▶ [Required work]
In the listing below, find the line containing "The image size is (536, 508)." and the line containing "Click the Play preview icon in ribbon". Repeat exactly those two lines and every line between them.

▶ [Dataset excerpts]
━━━━━━━━
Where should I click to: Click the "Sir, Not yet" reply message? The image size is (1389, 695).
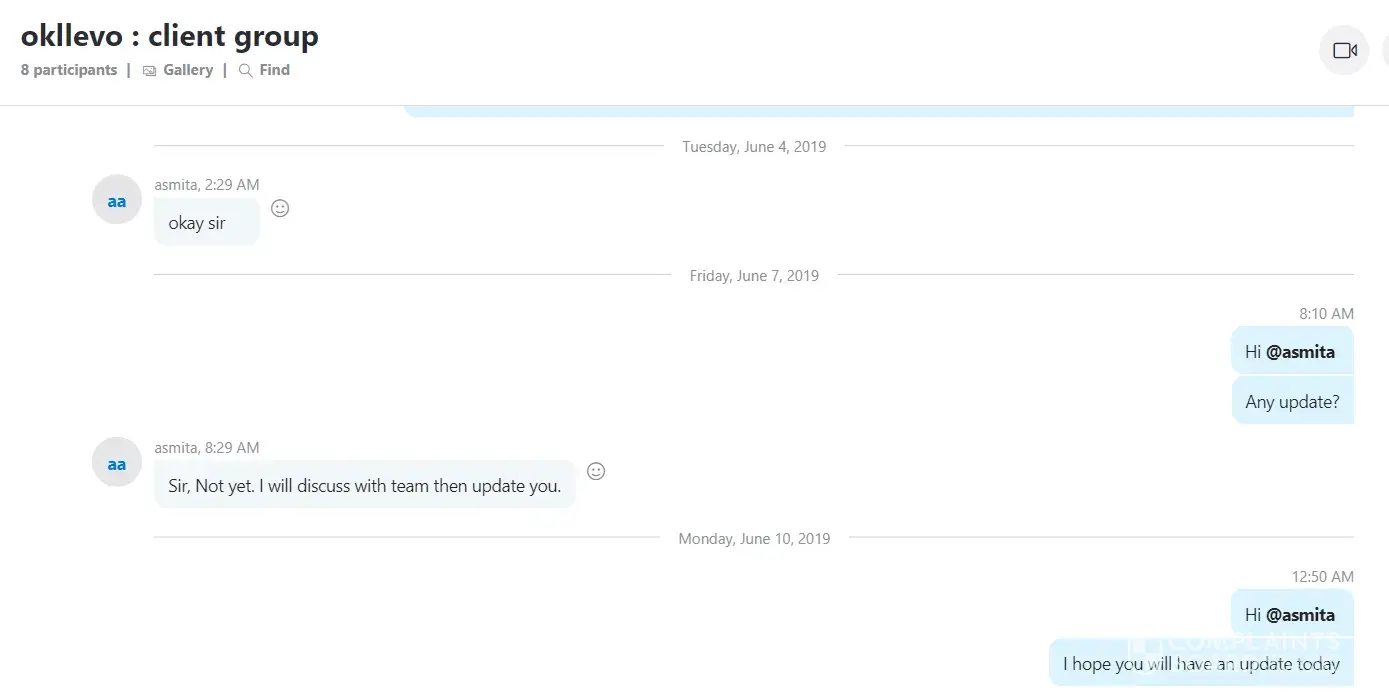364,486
━━━━━━━━
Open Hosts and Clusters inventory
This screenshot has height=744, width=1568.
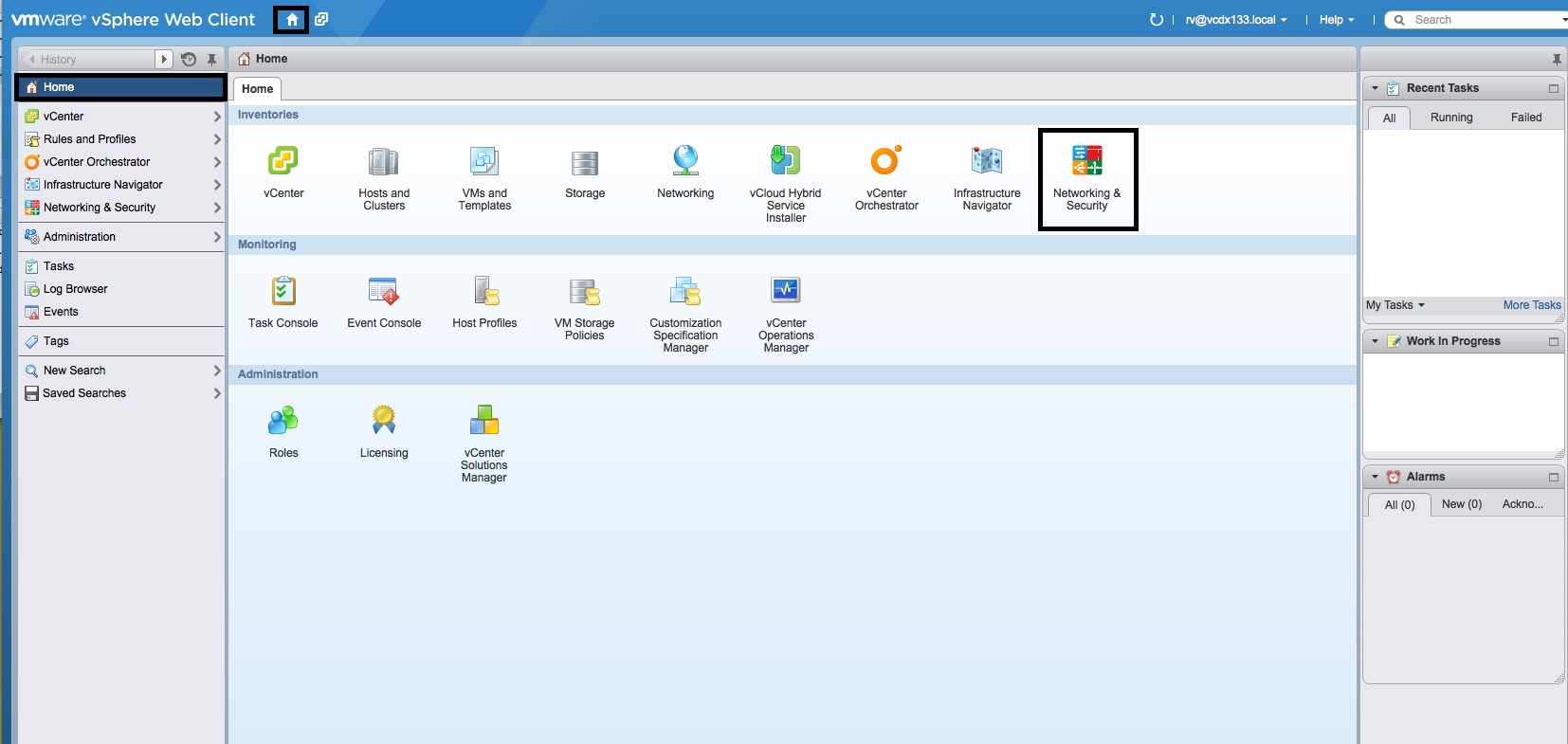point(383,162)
━━━━━━━━
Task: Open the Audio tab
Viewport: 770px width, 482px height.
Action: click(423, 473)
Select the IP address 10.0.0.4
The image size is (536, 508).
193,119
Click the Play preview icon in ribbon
━━━━━━━━
▶ [Written solution]
The image size is (536, 508).
193,119
Click the Play preview icon in ribbon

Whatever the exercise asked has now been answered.